Saved entries
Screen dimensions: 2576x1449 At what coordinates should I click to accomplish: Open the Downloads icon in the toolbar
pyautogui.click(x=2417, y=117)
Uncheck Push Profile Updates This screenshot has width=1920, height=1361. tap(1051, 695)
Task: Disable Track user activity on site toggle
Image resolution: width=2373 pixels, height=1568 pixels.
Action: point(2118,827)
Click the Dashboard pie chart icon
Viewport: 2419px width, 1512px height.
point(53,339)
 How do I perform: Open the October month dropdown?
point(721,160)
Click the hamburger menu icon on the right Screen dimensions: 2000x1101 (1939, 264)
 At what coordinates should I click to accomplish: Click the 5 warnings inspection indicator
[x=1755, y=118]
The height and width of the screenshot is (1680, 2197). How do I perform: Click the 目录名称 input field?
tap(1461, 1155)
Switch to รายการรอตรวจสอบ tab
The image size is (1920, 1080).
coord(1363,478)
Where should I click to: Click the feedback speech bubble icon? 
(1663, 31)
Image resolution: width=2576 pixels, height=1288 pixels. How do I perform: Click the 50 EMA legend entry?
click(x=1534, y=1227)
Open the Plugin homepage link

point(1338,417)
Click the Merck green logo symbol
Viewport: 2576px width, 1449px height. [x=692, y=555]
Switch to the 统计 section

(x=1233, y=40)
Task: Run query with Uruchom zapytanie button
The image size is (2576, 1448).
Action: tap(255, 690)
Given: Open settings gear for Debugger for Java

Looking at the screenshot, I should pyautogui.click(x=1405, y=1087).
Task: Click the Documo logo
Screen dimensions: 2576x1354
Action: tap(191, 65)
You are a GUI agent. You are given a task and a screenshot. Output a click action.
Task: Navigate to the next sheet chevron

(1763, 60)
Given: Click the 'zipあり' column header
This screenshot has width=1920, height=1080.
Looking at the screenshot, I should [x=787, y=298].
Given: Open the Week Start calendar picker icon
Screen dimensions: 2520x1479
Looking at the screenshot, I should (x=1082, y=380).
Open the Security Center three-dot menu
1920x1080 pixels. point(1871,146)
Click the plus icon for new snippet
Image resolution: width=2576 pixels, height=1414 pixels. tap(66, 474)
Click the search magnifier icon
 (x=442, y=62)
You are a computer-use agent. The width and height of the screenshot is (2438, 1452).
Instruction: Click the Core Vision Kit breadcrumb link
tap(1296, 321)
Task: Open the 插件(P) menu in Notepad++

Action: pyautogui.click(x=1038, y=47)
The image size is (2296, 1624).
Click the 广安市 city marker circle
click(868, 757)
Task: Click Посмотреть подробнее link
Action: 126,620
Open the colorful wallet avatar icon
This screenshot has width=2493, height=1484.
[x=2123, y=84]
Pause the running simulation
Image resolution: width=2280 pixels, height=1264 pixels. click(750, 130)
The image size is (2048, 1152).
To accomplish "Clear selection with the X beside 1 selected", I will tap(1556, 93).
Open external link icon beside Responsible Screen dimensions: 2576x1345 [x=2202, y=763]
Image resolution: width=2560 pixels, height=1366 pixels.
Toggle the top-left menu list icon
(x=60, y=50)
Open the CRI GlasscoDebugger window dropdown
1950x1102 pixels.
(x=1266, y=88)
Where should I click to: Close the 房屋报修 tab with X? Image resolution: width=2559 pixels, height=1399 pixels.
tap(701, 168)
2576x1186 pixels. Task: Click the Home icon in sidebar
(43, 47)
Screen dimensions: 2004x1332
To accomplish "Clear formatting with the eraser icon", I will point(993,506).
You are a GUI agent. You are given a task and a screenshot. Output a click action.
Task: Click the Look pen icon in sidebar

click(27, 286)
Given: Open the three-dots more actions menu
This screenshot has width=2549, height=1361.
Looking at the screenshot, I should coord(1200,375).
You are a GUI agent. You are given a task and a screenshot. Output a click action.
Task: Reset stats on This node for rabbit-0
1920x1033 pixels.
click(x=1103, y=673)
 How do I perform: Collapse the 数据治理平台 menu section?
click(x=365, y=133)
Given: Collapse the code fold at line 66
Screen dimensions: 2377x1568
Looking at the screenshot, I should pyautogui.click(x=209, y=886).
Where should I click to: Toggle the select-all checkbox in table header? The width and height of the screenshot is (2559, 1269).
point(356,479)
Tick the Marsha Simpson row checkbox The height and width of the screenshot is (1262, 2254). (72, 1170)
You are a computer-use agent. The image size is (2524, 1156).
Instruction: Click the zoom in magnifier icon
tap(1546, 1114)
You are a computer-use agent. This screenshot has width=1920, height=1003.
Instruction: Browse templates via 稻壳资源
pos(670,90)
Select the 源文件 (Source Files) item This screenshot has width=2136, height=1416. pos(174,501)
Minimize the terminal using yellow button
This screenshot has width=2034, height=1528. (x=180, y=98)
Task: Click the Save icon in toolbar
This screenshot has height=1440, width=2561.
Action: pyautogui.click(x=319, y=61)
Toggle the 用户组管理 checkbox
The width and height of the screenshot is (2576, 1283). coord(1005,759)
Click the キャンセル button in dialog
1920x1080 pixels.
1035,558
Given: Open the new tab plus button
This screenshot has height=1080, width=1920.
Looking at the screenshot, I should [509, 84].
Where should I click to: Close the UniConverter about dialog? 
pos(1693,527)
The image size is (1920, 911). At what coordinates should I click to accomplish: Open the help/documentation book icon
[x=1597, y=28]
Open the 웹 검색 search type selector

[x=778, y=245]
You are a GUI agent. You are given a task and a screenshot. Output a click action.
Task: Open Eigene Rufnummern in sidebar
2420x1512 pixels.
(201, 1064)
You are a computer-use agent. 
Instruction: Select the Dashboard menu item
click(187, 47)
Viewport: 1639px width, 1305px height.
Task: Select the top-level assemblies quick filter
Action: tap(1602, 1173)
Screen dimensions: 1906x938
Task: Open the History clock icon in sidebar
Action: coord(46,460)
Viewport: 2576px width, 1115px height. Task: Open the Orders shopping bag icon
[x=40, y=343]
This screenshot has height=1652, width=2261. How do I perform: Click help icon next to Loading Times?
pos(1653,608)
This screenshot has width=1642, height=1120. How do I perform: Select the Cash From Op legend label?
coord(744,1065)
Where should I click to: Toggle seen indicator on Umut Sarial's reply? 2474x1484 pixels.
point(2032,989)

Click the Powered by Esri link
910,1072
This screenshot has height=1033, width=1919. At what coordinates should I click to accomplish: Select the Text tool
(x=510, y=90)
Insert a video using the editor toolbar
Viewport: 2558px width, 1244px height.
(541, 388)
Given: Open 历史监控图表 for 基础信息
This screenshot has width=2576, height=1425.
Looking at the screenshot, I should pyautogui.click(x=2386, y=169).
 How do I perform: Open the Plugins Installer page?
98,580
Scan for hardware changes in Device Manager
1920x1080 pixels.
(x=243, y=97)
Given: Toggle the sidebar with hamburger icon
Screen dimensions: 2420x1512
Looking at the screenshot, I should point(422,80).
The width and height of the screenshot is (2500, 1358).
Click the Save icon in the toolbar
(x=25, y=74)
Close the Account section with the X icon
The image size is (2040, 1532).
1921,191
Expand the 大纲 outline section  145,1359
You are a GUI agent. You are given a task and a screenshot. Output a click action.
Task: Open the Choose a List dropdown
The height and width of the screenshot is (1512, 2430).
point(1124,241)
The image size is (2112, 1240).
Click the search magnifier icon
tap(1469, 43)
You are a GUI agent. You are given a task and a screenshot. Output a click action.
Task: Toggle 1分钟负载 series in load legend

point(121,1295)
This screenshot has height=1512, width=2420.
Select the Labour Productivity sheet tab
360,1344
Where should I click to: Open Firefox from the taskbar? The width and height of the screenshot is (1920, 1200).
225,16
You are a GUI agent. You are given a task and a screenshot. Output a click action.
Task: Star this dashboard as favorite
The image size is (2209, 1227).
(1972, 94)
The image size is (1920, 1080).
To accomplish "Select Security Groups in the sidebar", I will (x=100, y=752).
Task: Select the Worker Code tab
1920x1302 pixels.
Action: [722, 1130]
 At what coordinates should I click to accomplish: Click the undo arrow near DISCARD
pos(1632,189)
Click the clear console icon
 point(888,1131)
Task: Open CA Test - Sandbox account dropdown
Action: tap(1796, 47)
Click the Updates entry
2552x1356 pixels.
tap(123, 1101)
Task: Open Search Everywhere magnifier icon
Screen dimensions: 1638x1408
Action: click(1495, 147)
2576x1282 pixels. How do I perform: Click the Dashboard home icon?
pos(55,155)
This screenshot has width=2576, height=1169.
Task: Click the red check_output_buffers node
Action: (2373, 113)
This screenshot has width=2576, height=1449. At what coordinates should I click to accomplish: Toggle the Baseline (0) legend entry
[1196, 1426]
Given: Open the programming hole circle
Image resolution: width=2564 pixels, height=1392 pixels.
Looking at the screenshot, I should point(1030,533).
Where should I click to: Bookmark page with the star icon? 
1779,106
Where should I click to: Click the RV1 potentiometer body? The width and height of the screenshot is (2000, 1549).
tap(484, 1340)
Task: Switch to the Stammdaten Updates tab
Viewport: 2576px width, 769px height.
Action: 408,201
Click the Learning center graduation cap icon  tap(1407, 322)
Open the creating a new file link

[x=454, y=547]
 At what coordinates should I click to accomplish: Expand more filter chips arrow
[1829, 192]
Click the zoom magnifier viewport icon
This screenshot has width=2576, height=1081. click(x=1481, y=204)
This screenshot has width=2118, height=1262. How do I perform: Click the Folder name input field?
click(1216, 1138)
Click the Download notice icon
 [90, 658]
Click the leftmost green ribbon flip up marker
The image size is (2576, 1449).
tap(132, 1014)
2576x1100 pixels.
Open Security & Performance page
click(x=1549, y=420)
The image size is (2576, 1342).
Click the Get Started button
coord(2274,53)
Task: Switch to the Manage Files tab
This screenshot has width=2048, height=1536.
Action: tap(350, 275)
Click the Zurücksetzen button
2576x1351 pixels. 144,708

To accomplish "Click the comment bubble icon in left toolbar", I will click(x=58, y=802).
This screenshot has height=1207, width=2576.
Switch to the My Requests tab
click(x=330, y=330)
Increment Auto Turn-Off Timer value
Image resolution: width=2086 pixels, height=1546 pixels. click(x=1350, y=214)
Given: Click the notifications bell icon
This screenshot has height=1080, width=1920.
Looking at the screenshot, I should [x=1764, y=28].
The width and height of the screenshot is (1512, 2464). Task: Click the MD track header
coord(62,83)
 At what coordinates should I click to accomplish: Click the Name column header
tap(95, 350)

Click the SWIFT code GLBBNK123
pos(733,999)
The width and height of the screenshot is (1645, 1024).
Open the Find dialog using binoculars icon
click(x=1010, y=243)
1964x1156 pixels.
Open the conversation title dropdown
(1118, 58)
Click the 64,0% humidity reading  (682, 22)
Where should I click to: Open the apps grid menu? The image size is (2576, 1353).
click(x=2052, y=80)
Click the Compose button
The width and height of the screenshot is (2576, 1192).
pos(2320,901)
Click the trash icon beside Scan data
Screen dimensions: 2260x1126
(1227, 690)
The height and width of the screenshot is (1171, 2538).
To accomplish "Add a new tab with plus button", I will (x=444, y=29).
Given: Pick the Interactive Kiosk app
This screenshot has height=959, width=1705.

→ **WORK INSTRUCTION**:
Whichever lines of the records above hold the word "hamburger" should all be copied out.

→ **RESULT**:
Click the hamburger menu icon on the right Screen dimensions: 2000x1101 (1939, 264)
Given: Toggle the sidebar with hamburger icon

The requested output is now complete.